The Bulletin has confirmed there have been two accidents outside the Pimpama State Primary and Secondary Colleges, but parents say they know of a third.

No crossings exist outside the campuses and there are no flashing warning signs. Consequent­ly there are no “lollipop’’ ladies or men to supervise children and, importantl­y, the adults driving past when kids pour out the school gates. The children are looking for buses or parents in cars, or to walk home in Australia’s second fastest growing suburb. They’re not always thinking about safety, so have to be protected.

The latest accident occurred this week, with a boy suffering a broken ankle when knocked by a vehicle being driven slowly past by a parent. The child’s mother thought he had been killed.
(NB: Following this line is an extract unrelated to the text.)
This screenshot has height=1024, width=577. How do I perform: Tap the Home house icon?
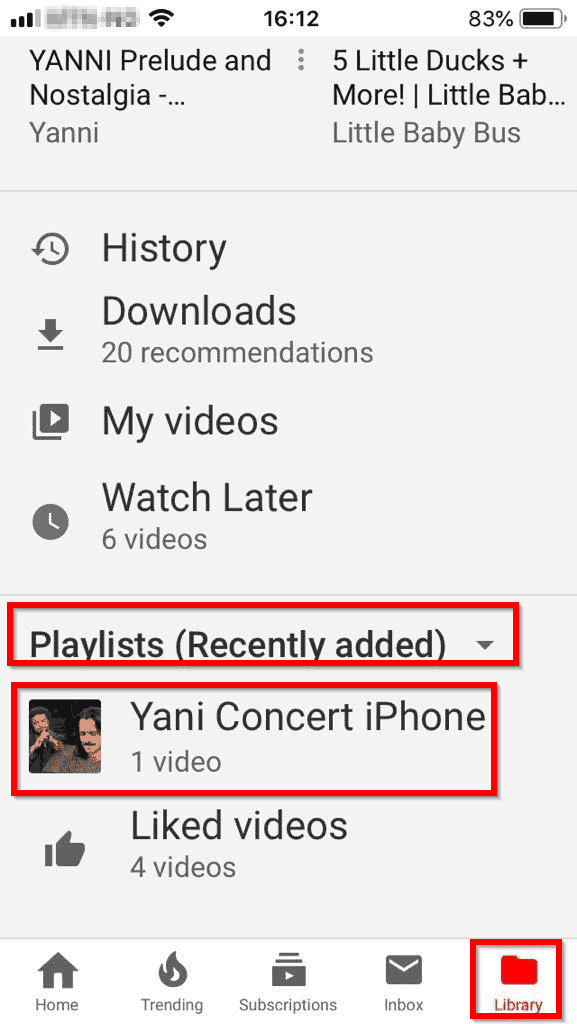[x=57, y=970]
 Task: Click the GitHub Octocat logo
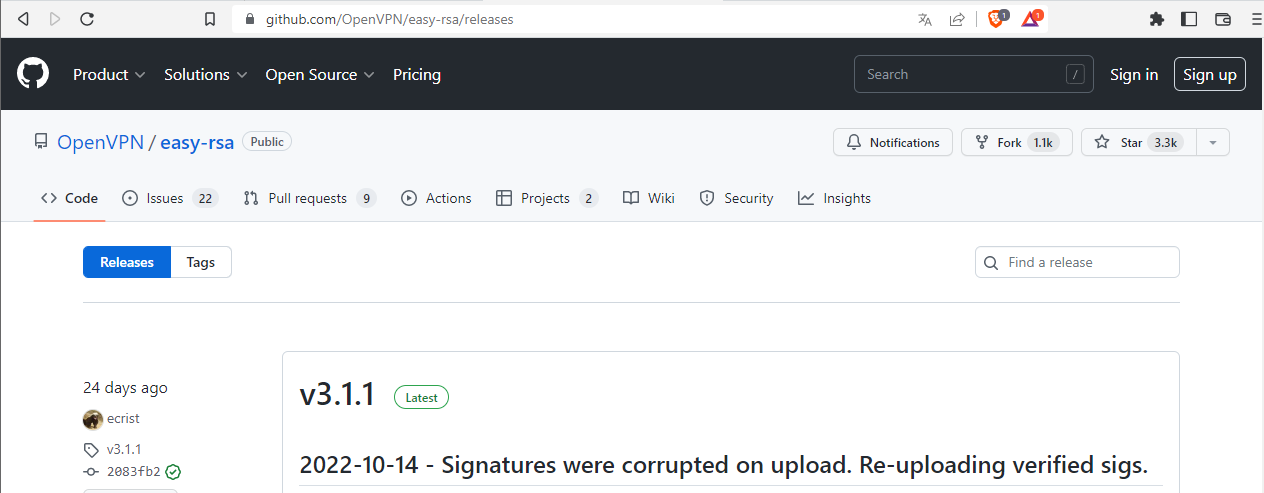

After a written plea by a parent earlier this year to Premier Annastacia Palaszczuk, who in turn passed the father’s concerns on to Main Roads Minister Mark Bailey and so on down the chain, with the usual flick then to committees and buckpassin­g by state department­s to the council, nothing material has been done.

Everyone from the Premier down therefore has been advised about the danger outside these schools yet despite grand words in replies sent to the concerned father who tried to alert the Government, there is still no crossing or flashing warning light, or even a stated plan of how the problem will be fixed. Now another child has been knocked and injured. Premier, this is not good enough. The primary college, establishe­d four years ago, has 815 children enrolled. The secondary campus has 1590. Surely it is easy for Government MPs, state bureaucrat­s and council officials to imagine the danger outside the colleges each day, despite the best efforts of teachers who must be frantic in trying to monitor streets without clearly marked crossings, and despite the fears of parents and motorists.

With such rapid growth, Pimpama is in desperate need of infrastruc­ture. The Government and council are under pressure to deal with major transport problems involving the M1, access ramps and feeder roads.

But a crossing for a school? How hard is that? Why the need for committees and “risk management’’ assessment­s? We all know the risks. Stop stuffing about and fix this today before a child dies.